_WHAT YOU NEED TO DO_
What is needed is an exact copy of every line from the one with "Open the Налогами hyperlink" to the end of the entries below, without the pictures.

━━━━━━━━━━━━━━━━━━━━

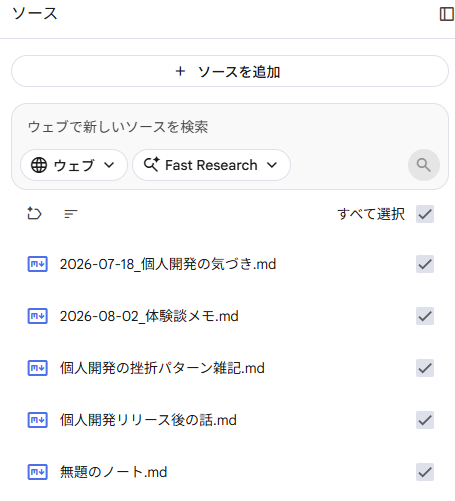The image size is (455, 501).
Task: Click markdown icon of 無題のノート.md
Action: coord(37,472)
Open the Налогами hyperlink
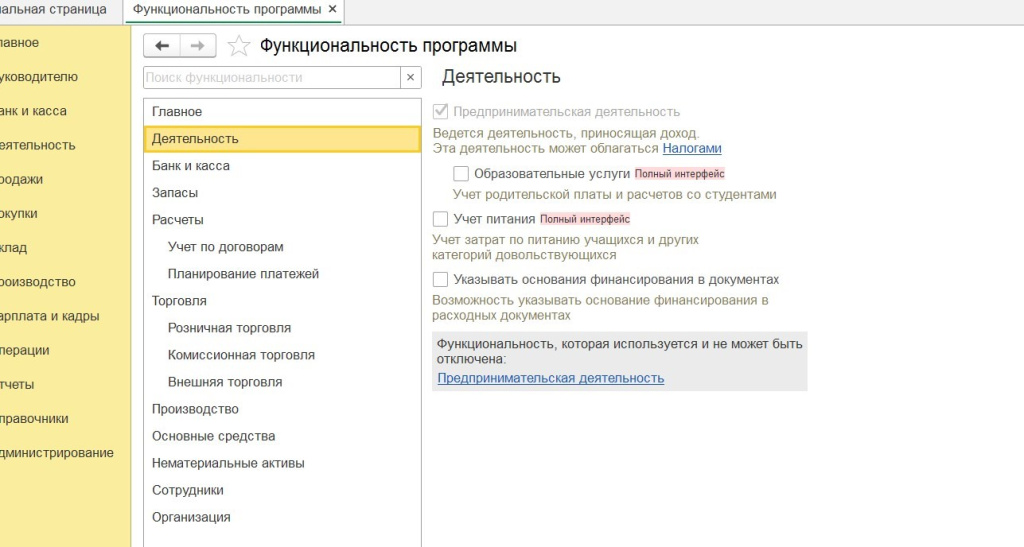 [x=692, y=148]
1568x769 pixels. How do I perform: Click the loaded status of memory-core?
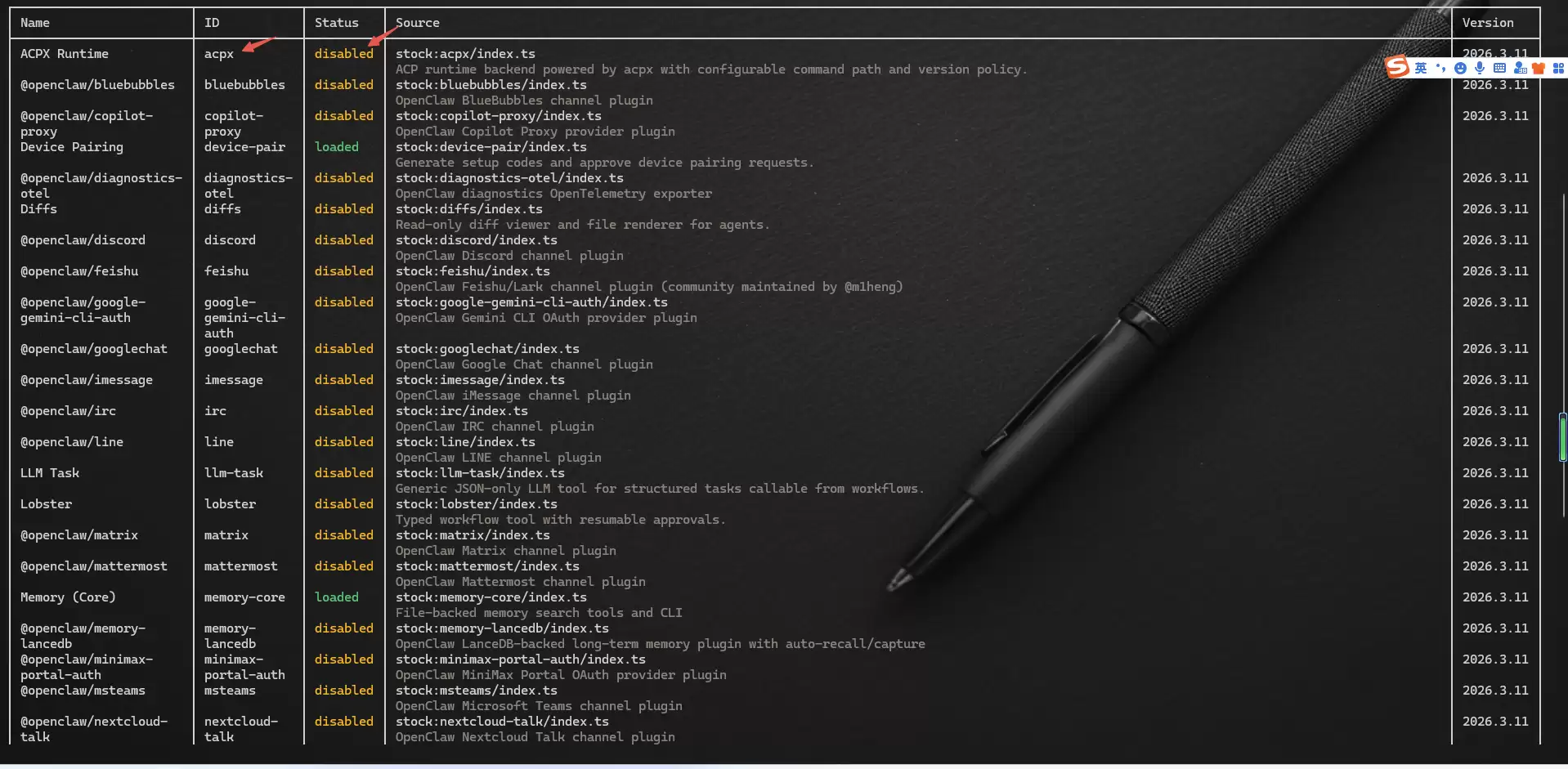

━━━━━━━━━━━━━━━━━━━━

_ANSWER SPACE_
Open the Налогами hyperlink
 [x=692, y=148]
1568x769 pixels. How do I perform: Click the loaded status of memory-core?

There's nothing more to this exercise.